Non basta: un milione e seicentomila unità immobiliari che compaiono regolarmente nei faldoni dell’anagrafe immobiliare, ma non nelle dichiarazioni dei redditi presentate dagli italiani.
Come se non avessero un legittimo proprietario.
E ancora: quattro milioni di appartamenti e garage dei quali finora non c’è stato verso di conoscere la reale metratura.
Sono i numeri intorno ai quali si sta giocando in Parlamento una partita che ha una posta in palio di 5.400 miliardi di euro: il patrimonio immobiliare che gli italiani hanno costruito nel tempo, mattone su mattone.

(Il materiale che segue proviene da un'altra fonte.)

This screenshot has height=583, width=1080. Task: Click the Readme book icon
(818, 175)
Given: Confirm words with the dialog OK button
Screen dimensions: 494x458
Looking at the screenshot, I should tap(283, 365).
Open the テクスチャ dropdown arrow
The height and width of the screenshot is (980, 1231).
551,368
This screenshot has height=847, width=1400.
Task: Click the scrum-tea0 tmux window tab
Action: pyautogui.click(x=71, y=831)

Una cifra stratosferica, pari a poco meno della ricchezza prodotta dall’intero Paese nell’arco di quattro anni, sommerso compreso.
Ma dalla quale nel 2012 è arrivato un gettito fiscale di soli 41,18 miliardi di euro (compresi 12,67 miliardi di imposte sulle compravendite), destinati a salire quest’anno a 43-45 miliardi.
Perchè in materia di immobili il fisco ha costruito un sistema che tra inefficienze e smagliature dà il peggio di sè.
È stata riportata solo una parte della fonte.